[Saved entries]
###

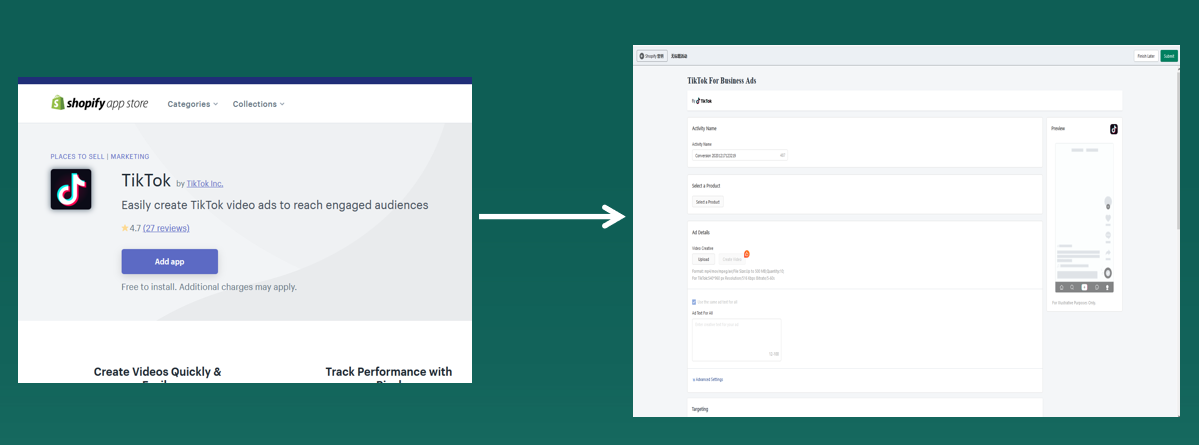This screenshot has height=445, width=1199.
Task: Click the purple Add app button
Action: click(x=170, y=261)
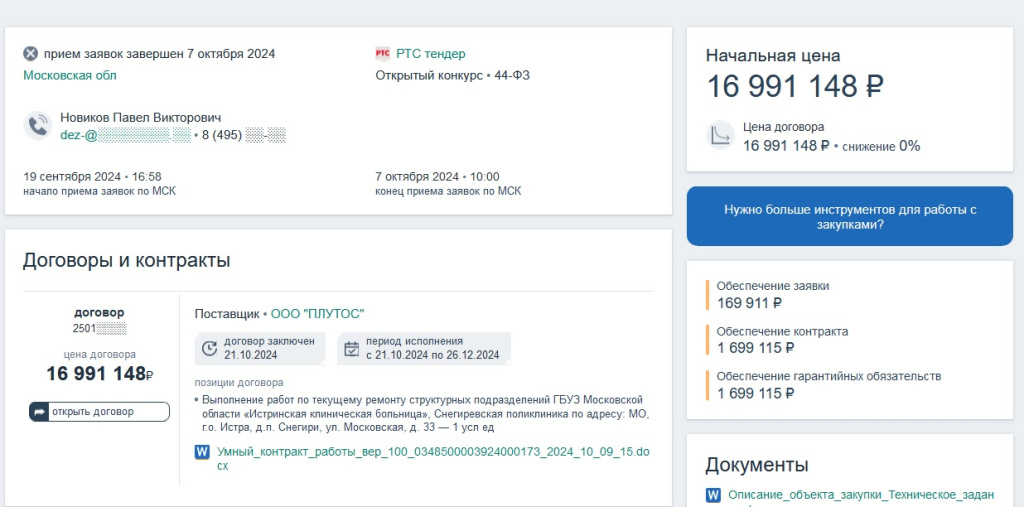Click the contract number starting with 2501

coord(99,328)
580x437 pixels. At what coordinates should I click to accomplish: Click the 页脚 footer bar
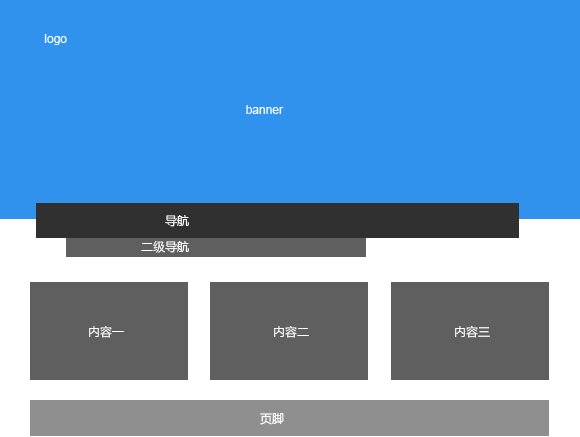coord(289,418)
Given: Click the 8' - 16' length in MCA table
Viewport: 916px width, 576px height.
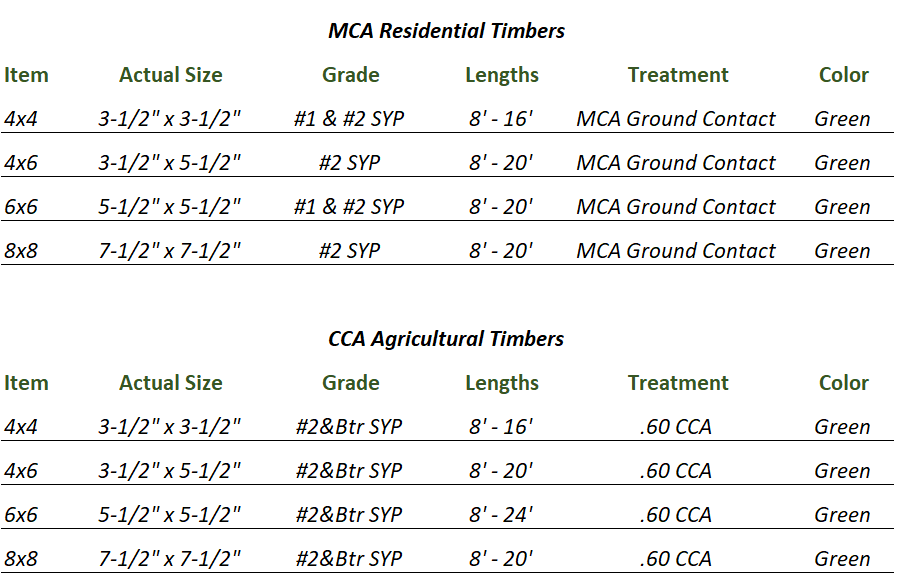Looking at the screenshot, I should [x=501, y=119].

###

[Aim of the exercise]
Nothing but the lines from the one containing "580x437 pixels. At" to the last line of the records should be returned, exactly as they appear and without pictures.

[Answer space]
580x437 pixels. At what coordinates should I click to accomplish: Click the 页脚 footer bar
coord(289,418)
Given: Click the 8' - 16' length in MCA table
Viewport: 916px width, 576px height.
Looking at the screenshot, I should [x=501, y=119].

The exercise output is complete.